Sunday, September 26, 2010
Confessions
In the dim light of the restaurant with flickering candles casting shadows on his face and soft but jazzy piano music in the background, I listened to my soon to be ex-husband confess - how he had met her, where they had spent time, how sorry he was. I was not surprised to discover that I was angry at the deception and betrayal and how easily he had lied, more so that I had never noticed - but I was blindsided by the fact that I didn't feel hurt when this should have been, all my senses told me, a mortal wound. I was silent as he shared the details of the affair, only half hearing the words. I was, I came to understand, searching for some shattered emotion of jealousy or rage or pain beyond bearing but all I found was unheated anger and a mild sense of relief. My world didn't come crashing down around me, the sky didn't fall, I don't think I even cried until much later. I did watch his face and his eyes, idly wondering how much of what he was telling me was actually true and how much was for effect - after ten years of marriage I did know that he could play a part and play it well - but I was also beginning to realize that he had lost his audience and that the theater was almost empty. It was time to go.

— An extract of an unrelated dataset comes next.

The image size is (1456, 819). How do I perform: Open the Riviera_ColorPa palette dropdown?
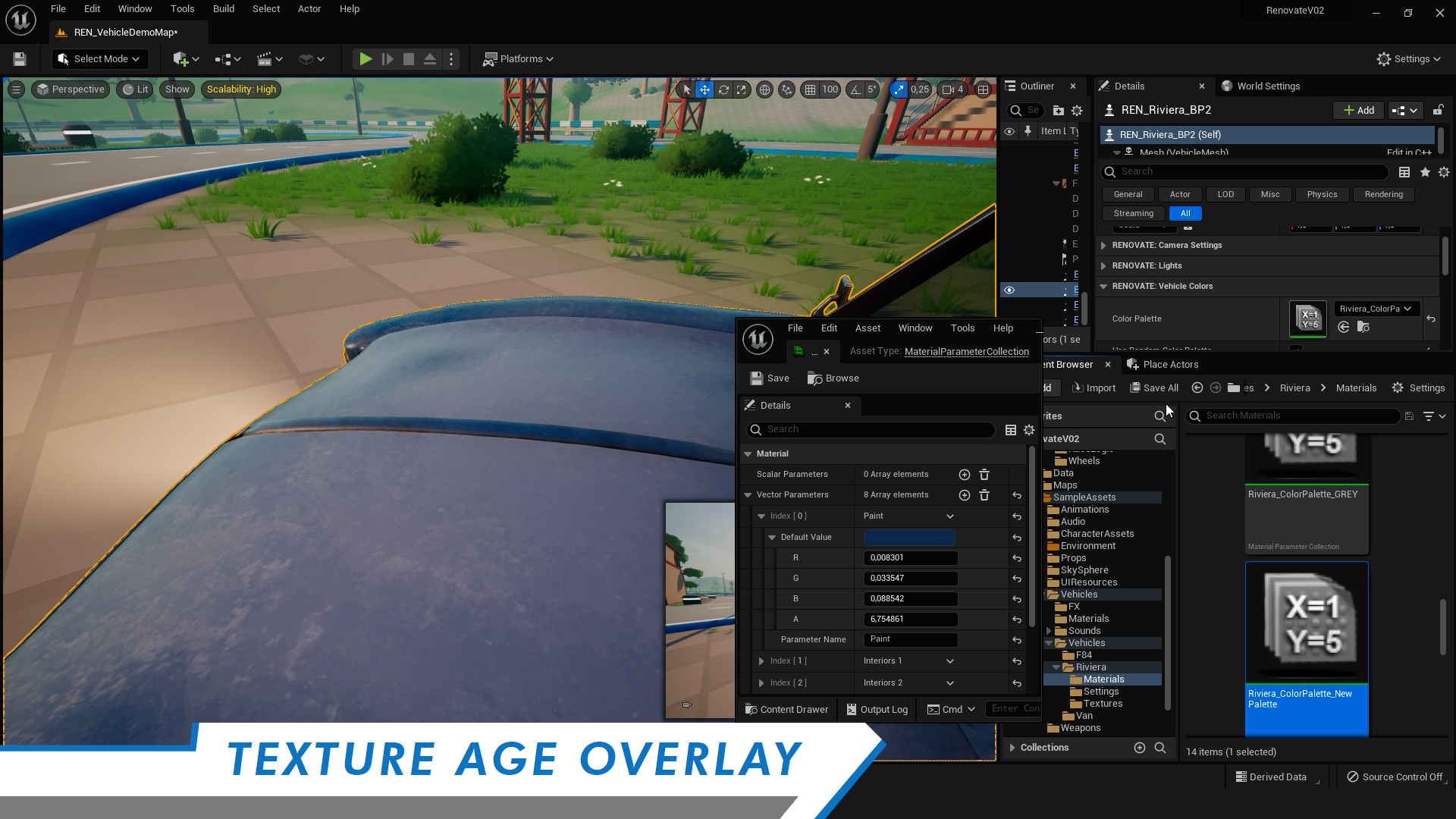click(1375, 309)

After that it was a blur of lawyers and paperwork and division of property - all very civil and amicable and proper.
I was sad to leave a house I loved, undone by the loss of friends but mostly torn and shredded to pieces by having to leave all but one cat behind. At the last moment, I came very near to changing my mind - the thought of never seeing my beloved animals again came perilously close to derailing my decision. I had always known that should some disaster befall us and I were forced to choose between saving husband or cats that it would be no contest, in hindsight, a fact that perhaps did little to reinforce the marriage. But I did go - apprehensive, uncertain, awed by my decision and most of all free - I did go.
The boy I had married with hair down to his waist and a liking for ragged jeans and leather vests, the boy who made his living hawking an underground Boston paper on the city streets, the boy who had dropped out of college and wanted to make a difference, had begun to transform into the man he finally became, a man who would've crushed the boy he had been and ground him to dust.
And it had begun on a routine weekday night in a small restaurant with candle light and piano music. What strange and mystifying turns our lives take, how little we choose to know about those we have cared for when feelings turn cold. During the following three day road trip I spent most of my time pondering beginnings and endings, trying to sort out how people become estranged and are driven or drift apart. I never found any answers but I did begin to wonder why he had chosen to confess, why when silence would've been simpler and less effort, he had opted for brutal honesty. He could've gotten away with it and I would never have been the wiser - a need to be forgiven seemed unlikely, a troubled conscience would've been rationalized away, fear of exposure wasn't realistic. I didn't like thinking that it had been about manipulation or some hidden agenda or perverse need to come clean and win approval or admiration so I put it out of my mind and just drove. If ever the truth were to fight its way through, I decided, I would deal with it then. Meanwhile I imagined a door, heavy with age and in need of a fresh coat of paint, silently swinging shut, it's lock falling cleanly into place, securely trapping the past on the other side.
The black cat - if I were to admit it, independent, feisty, a troublemaker, bad tempered and very high maintenance but always the one I had loved the best and the most intensely - slept peacefully in my lap. That night in a rundown Mississippi motel room, I held him against me and cried myself to sleep, not for the man or the marriage or the life I had left, but for the three other cats.
On some level, I think we all choose what we hear and see, what we acknowledge and what we don't, what hurts us and what doesn't. Cats - wise secretive and mindful of human frailty - keep their confessions to themselves. Once again, we could learn something from them.